NOUVELLES

Bahreïn: l'opposition entame une série de protestations avant le GP de F1

12/04/2013 11:52 EDT | Actualisé 12/06/2013 05:12 EDT

Des milliers de Bahreïnis ont manifesté vendredi près de Manama, au premier jour d'une série de protestations de l'opposition, placées sous le slogan "La démocratie, c'est notre droit", à l'occasion du Grand Prix de Formule 1 de Bahreïn prévu la semaine prochaine.

Arborant le drapeau bahreïni, couleur rouge et blanc, la foule a défilé en fin d'après-midi dans le calme près de Aali, une localité chiite au sud de Manama, en chantant des slogans hostiles au régime.

La manifestation était organisée par l'opposition, notamment chiite, qui a prévu 10 jours de protestations, du 12 au 22 avril, coïncidant avec le GP.

Bahreïn, petit royaume du Golfe, est le théâtre de troubles récurrents depuis février 2011 en raison d'un mouvement de contestation animé par les chiites, majoritaires, contre la dynastie sunnite des Al-Khalifa au pouvoir.

Lors de l'édition 2012 du Grand Prix, l'opposition chiite avait organisé des manifestations, parfois violentes, pour attirer l'attention sur ses demandes de réformes politiques, mais sans entraver le déroulement de la course. Celle-ci avait été néanmoins annulée en 2011 en raison des troubles.

"Que le monde sache, la tyrannie ne peut plus nous gouverner", et "A bas Khalifa", ont répété les protestataires en référence au Premier ministre, cheikh Khalifa Ben Salmane Al-Khalifa, un oncle du roi en poste depuis 1974.

Le chef du principal groupe de l'opposition chiite, Al-Wefaq, cheikh Ali Salmane, qui a participé à la manifestation, a expliqué que l'initiative était destinée à soutenir les "revendications d'une transition démocratique".

"Nous ne voulons pas entraver la course de F1 mais nous cherchons à mettre à profit la présence des médias (...) pour faire entendre les revendications du peuple à transformer Bahreïn en un pays démocratique", a-t-il déclaré.
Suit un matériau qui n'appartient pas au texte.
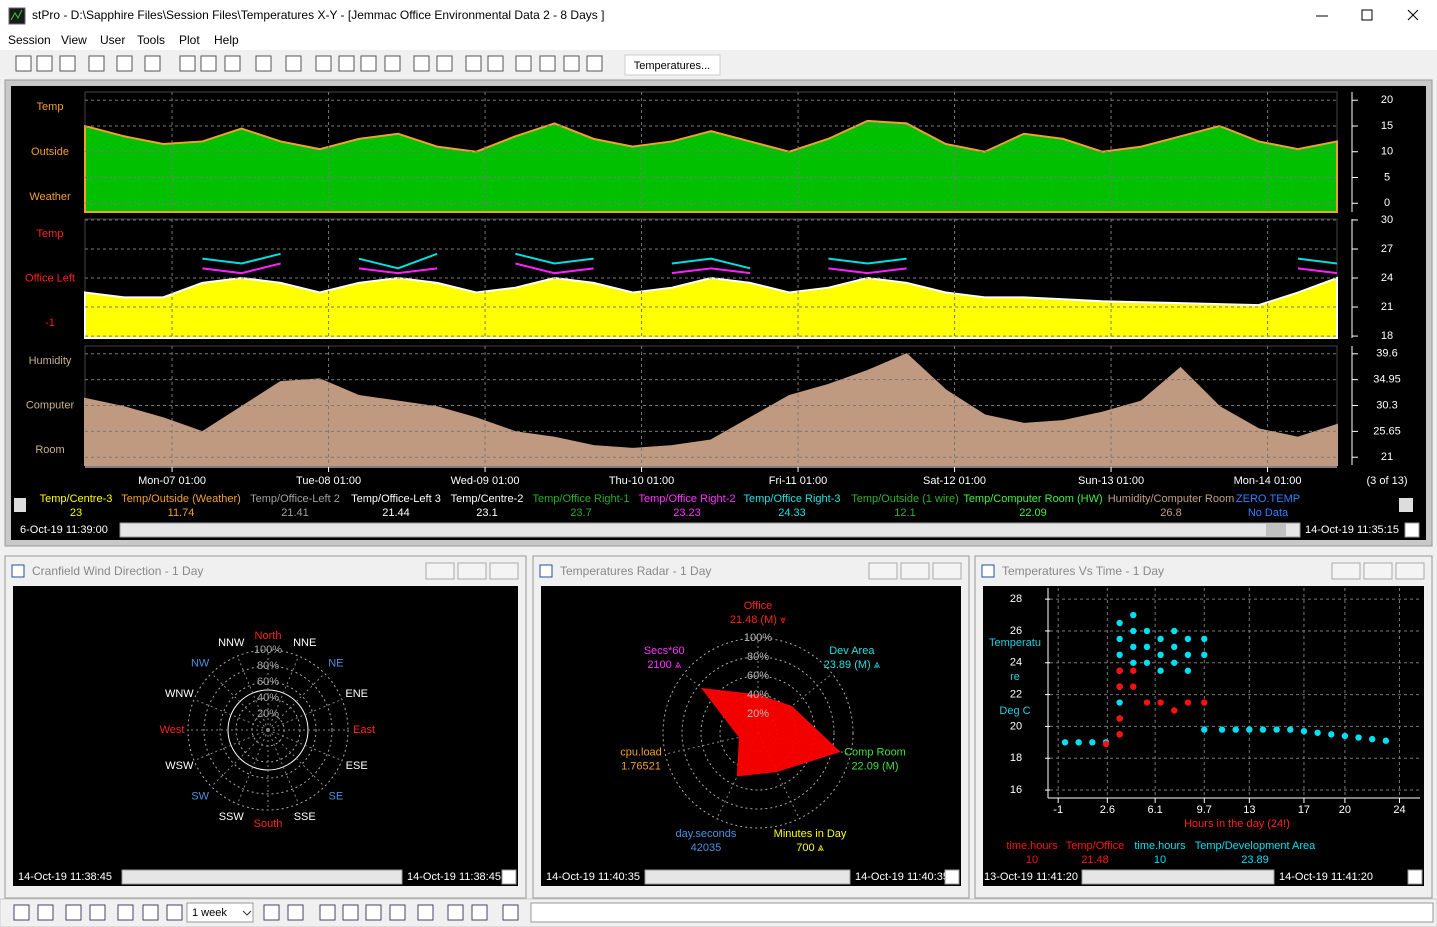 This screenshot has height=927, width=1437. I want to click on scroll-thumb, so click(1276, 530).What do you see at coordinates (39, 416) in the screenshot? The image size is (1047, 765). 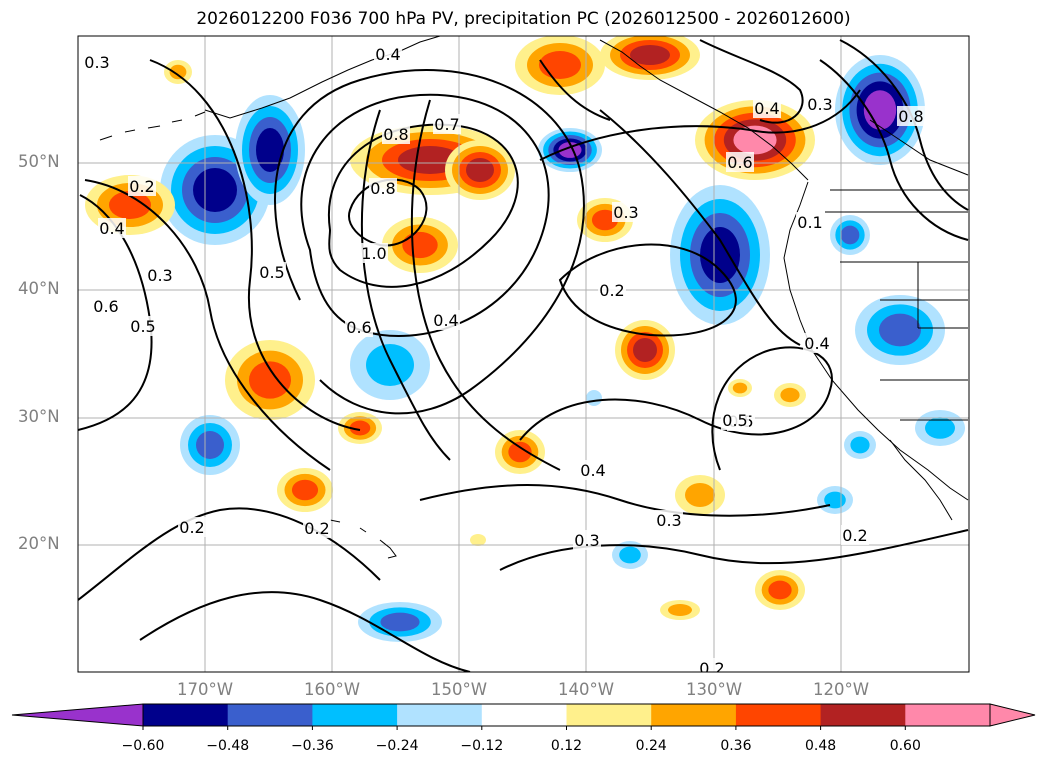 I see `lat-tick-label: 30°N` at bounding box center [39, 416].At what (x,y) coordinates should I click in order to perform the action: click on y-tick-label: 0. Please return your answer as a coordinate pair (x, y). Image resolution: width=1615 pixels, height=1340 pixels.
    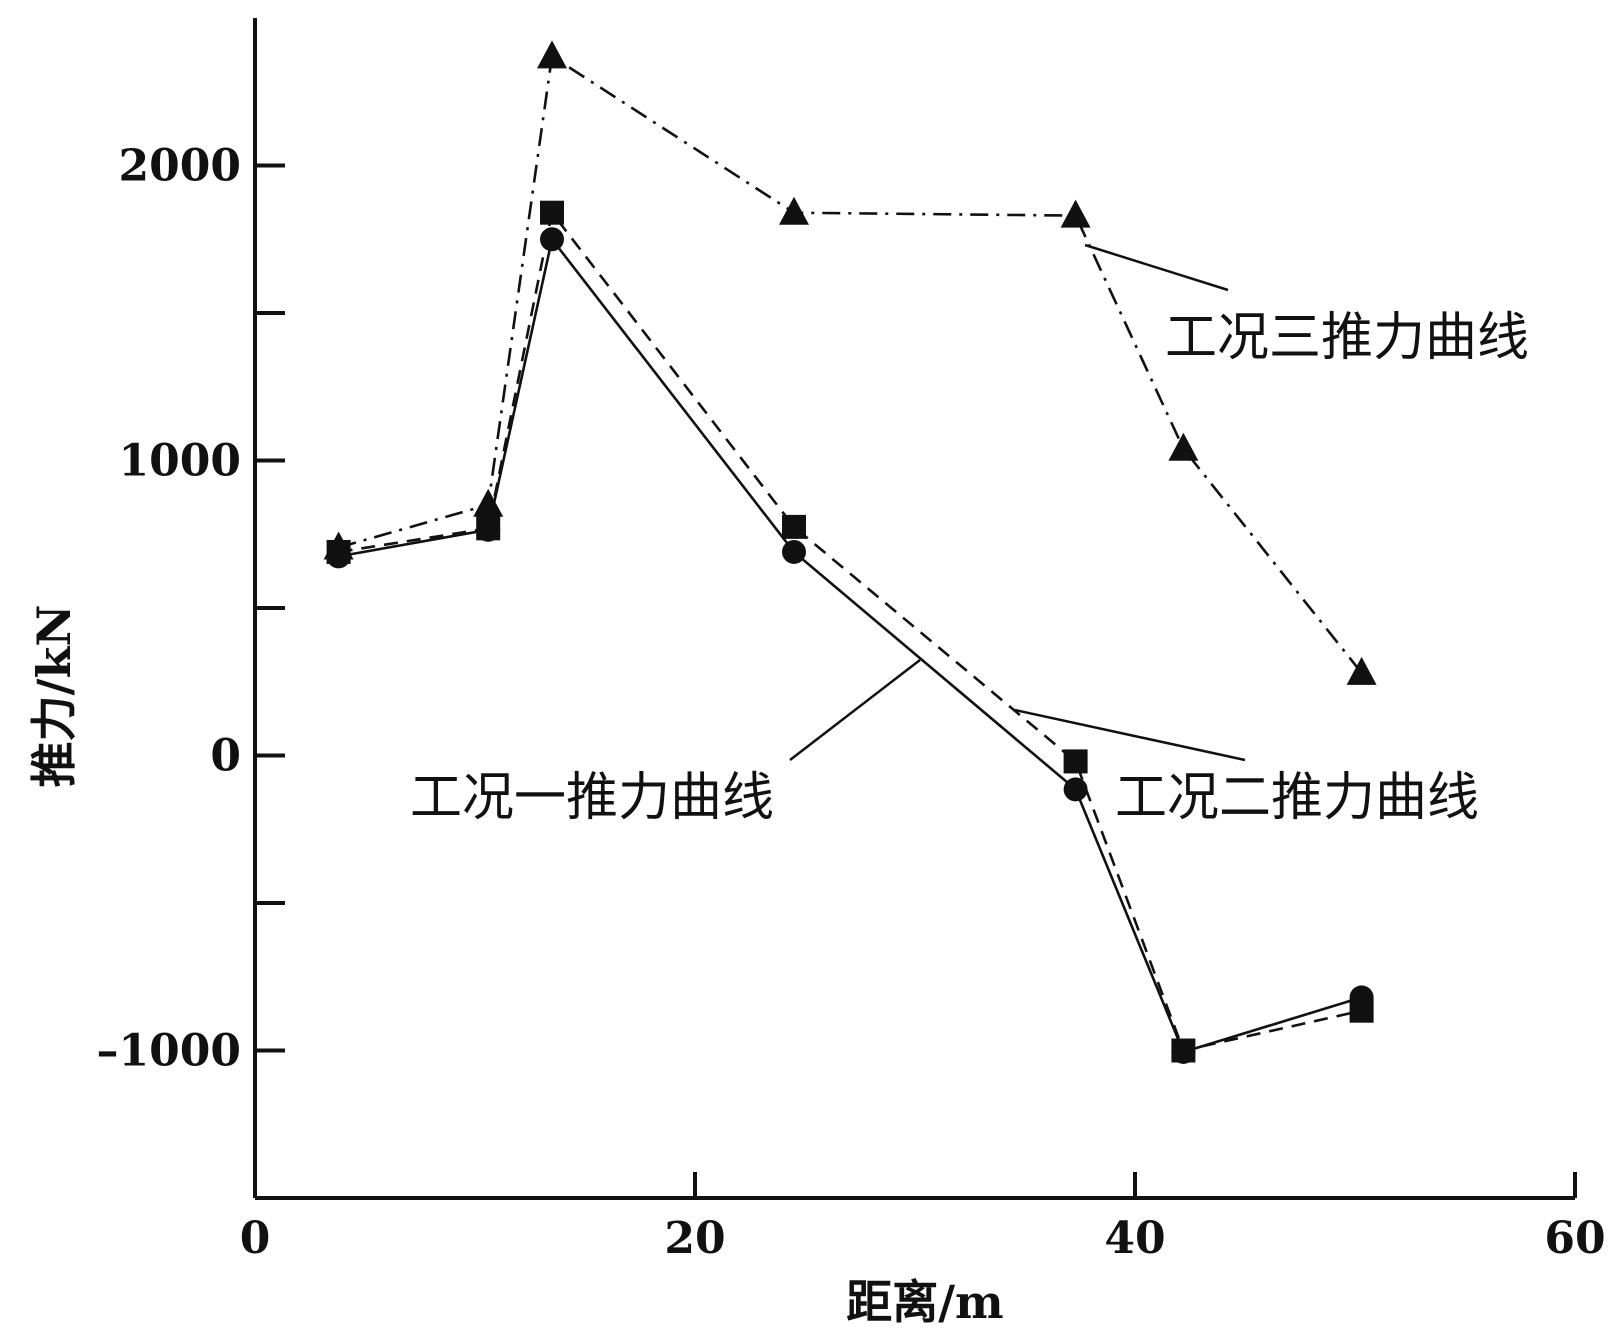
    Looking at the image, I should click on (226, 756).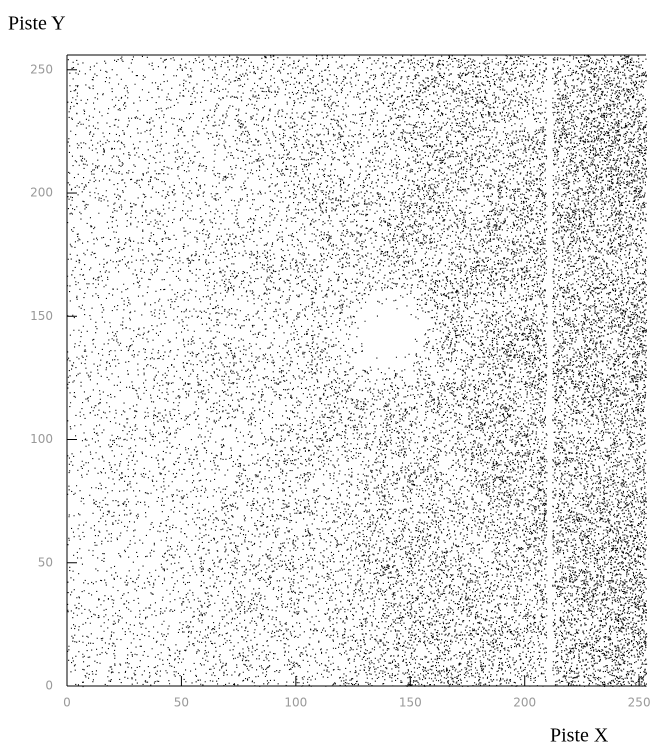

Il a appelé ses partisans à participer "massivement à une manifestation le 19 avril", jour des essais libres du GP de Bahreïn sur le circuit de Sakhir, au sud de Manama.

De son côté, le Mouvement du 14 février, un groupe radical qui organise la contestation sur les réseaux sociaux, a manifesté dans la nuit contre le GP de F1. "Votre course, un crime", ont scandé des centaines de ses partisans à Khamis, un village chiite, où un policier a été blessé, selon les autorités.

Dans une lettre ouverte adressée aux participants au Grand Prix de Bahreïn, la Fédération internationale des droits de l'Homme (FIDH) et d'autres ONG ont appelé les pilotes à s'engager "à soutenir la liberté et la justice à Bahreïn", par des déclarations à la presse ou sur les réseaux sociaux.

"Vous pouvez également dédier publiquement votre course à l'un des nombreux prisonniers d'opinion détenus pour avoir exercé leurs droits à la liberté d'expression, d'association et de réunion", ajoutent-elles.

Human Rights Watch a dénoncé mercredi une vague d'arrestations "arbitraires" de militants de l'opposition à l'approche du GP de F1.

Le Britannique Damon Hill, champion du monde de F1 en 1996, a appelé le président de la Fédération internationale de l'automobile (FIA), Jean Todt, à prendre position sur la situation à Bahreïn.

"Je pense que la position de Jean est de ne rien dire parce qu'autrement, il fera de la politique. C'est une erreur car, en réalité, il est dans la politique (...) par sa participation à l'économie et à la réputation" de Bahreïn, a-t-il ajouté.

Selon la FIDH, au moins 80 personnes ont été tuées depuis le début de la contestation il y a plus de deux ans.

Opposition et pouvoir ont entamé le 10 février une nouvelle session du dialogue national, mais les discussions piétinent.